**Exercise:** Go to the line holding "2221x1159 pixels." in the entries below and write out exactly every line down to and including the line holding "This screenshot has height=978, width=1664.".
_ _ _
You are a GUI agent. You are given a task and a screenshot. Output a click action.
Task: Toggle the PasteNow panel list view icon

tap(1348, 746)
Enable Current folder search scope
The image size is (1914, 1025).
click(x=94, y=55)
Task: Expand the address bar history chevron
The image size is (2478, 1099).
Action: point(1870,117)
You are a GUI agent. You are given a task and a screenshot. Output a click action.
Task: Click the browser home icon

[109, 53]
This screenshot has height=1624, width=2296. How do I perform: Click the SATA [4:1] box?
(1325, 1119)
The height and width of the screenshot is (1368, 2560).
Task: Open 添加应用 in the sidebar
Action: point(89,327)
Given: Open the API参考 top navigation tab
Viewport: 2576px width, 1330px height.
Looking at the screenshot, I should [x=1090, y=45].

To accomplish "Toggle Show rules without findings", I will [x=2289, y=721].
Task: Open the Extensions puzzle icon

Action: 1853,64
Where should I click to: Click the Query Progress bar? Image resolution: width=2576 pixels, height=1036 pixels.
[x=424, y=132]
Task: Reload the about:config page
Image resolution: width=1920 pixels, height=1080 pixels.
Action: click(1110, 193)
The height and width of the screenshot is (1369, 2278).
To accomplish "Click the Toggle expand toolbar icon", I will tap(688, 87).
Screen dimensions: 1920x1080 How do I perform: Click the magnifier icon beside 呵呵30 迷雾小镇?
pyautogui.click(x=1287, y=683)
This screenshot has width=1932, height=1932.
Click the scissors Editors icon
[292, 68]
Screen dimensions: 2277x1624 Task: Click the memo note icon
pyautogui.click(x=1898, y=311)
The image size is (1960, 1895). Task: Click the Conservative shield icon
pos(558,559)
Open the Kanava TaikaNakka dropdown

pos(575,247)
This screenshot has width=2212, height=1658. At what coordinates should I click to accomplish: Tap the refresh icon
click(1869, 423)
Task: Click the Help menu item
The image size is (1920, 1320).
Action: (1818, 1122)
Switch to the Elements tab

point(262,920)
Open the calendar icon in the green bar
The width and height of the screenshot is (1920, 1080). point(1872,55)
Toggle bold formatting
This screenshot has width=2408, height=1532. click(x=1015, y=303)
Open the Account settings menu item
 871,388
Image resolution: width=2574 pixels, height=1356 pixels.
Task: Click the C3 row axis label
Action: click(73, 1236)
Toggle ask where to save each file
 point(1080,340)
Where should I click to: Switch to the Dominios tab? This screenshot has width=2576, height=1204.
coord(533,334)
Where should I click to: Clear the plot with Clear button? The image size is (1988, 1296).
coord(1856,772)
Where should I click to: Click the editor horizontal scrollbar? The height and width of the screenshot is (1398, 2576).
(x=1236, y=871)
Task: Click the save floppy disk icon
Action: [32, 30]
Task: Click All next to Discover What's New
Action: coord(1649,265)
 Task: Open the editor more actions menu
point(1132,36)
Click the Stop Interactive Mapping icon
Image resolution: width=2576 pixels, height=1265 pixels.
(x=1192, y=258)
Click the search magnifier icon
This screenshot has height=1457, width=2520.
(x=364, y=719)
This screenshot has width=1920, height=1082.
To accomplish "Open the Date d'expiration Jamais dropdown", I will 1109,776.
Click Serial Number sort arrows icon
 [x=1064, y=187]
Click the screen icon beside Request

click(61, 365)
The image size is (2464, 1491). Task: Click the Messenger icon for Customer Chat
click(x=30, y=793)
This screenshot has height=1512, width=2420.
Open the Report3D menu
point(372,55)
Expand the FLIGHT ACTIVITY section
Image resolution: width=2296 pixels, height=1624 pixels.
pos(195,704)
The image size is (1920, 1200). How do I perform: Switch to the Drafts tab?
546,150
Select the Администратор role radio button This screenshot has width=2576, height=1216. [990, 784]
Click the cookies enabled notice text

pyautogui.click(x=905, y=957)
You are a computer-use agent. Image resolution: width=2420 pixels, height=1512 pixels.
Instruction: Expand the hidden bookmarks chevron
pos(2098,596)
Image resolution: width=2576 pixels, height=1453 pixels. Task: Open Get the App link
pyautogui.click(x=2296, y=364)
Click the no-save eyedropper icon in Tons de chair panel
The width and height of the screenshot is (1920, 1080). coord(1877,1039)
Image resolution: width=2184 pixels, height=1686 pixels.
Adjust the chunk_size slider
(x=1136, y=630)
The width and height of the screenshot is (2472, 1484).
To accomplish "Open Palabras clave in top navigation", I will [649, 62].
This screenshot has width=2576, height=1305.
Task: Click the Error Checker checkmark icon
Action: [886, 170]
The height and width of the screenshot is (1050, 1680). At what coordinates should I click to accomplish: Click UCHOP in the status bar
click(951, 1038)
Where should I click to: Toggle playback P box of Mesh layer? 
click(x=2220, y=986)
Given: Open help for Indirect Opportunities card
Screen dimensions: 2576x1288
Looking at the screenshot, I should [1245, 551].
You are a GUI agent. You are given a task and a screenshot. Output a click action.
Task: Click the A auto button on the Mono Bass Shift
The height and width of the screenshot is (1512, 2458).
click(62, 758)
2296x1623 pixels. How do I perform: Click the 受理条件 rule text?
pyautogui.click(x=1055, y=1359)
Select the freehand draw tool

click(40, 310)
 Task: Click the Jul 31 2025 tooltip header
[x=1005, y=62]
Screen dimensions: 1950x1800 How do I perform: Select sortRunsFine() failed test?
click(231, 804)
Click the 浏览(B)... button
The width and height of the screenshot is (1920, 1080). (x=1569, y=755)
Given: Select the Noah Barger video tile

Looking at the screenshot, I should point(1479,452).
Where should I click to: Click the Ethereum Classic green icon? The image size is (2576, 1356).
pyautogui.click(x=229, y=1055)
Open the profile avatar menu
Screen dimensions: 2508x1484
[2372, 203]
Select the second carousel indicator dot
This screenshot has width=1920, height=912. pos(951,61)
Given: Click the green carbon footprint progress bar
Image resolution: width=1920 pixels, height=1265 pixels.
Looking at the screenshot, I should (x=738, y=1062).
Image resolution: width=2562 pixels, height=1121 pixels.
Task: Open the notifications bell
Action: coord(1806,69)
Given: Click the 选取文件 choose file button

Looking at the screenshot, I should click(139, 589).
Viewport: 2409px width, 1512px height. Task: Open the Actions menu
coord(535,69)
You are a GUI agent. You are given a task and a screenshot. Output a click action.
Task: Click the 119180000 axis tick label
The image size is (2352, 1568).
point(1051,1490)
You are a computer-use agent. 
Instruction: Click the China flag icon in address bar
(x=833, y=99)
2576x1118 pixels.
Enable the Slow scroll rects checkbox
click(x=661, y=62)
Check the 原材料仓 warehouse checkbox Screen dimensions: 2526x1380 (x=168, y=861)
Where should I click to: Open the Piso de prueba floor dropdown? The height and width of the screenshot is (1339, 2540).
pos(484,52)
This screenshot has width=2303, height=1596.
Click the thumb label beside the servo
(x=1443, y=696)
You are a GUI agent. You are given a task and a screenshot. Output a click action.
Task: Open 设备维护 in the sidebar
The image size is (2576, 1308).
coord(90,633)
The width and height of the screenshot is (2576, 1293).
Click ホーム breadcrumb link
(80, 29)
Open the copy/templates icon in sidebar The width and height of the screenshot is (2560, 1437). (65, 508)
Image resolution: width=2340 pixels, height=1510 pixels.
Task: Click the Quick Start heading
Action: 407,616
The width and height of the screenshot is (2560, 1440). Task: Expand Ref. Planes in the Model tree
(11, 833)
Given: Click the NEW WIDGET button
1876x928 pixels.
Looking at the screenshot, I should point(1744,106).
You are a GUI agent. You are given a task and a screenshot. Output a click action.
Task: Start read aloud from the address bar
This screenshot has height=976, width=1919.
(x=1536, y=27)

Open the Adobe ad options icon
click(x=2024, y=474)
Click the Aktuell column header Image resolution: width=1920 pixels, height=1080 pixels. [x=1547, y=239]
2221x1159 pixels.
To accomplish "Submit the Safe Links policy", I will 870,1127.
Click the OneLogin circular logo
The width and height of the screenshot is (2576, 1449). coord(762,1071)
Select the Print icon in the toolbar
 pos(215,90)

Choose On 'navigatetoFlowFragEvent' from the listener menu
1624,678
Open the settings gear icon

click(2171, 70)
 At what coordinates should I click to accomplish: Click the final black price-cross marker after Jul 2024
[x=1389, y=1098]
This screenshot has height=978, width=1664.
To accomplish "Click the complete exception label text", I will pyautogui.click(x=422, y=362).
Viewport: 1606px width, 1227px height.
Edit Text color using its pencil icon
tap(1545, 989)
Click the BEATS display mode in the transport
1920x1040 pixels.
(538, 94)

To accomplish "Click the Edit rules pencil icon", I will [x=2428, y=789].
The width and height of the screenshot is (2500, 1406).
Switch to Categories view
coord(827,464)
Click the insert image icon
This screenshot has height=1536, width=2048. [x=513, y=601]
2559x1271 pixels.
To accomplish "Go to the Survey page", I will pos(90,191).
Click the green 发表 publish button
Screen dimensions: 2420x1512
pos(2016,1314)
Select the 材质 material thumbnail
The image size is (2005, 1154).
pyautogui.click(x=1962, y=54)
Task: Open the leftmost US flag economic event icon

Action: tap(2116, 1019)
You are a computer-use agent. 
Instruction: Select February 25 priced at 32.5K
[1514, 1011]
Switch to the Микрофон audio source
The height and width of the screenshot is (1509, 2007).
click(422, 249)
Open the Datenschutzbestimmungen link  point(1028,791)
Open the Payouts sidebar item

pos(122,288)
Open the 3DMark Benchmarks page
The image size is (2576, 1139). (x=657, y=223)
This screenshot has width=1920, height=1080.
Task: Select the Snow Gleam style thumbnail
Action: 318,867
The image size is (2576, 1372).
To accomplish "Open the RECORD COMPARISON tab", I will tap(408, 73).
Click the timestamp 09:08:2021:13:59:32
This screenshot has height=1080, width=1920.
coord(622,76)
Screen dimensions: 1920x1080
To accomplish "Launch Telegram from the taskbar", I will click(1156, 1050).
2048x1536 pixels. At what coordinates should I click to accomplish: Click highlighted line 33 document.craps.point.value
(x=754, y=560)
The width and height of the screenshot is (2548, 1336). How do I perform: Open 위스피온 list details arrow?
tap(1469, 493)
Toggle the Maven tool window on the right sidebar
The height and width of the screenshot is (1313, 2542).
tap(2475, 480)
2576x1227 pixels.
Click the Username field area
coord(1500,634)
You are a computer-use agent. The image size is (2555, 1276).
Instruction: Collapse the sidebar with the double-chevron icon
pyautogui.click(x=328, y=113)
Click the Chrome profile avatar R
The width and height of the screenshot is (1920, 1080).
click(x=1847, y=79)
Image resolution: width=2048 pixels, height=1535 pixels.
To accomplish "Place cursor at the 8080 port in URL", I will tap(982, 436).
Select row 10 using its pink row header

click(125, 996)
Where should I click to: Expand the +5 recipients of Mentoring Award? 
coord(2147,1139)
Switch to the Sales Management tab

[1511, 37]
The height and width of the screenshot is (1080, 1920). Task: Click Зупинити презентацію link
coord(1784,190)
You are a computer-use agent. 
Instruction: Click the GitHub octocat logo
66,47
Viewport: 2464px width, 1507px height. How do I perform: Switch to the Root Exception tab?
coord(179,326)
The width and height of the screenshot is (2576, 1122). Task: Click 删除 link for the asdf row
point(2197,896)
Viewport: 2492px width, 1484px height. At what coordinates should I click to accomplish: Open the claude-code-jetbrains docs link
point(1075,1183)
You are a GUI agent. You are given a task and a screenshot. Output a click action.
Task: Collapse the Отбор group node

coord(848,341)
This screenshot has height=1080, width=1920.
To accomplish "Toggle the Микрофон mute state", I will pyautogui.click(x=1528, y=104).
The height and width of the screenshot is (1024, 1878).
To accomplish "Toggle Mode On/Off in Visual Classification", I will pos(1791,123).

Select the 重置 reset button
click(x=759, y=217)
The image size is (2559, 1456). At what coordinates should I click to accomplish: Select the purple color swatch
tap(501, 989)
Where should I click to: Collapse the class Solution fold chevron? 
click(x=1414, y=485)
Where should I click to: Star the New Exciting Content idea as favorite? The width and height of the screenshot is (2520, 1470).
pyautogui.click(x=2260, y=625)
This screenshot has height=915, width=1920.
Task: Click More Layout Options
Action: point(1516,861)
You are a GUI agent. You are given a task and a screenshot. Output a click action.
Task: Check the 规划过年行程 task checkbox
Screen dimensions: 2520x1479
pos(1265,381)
_ _ _
**Task solution:**
2221x1159 pixels.
To accomplish "Submit the Safe Links policy", I will 870,1127.
Click the OneLogin circular logo
The width and height of the screenshot is (2576, 1449). coord(762,1071)
Select the Print icon in the toolbar
 pos(215,90)

Choose On 'navigatetoFlowFragEvent' from the listener menu
1624,678
Open the settings gear icon

click(2171, 70)
 At what coordinates should I click to accomplish: Click the final black price-cross marker after Jul 2024
[x=1389, y=1098]
This screenshot has height=978, width=1664.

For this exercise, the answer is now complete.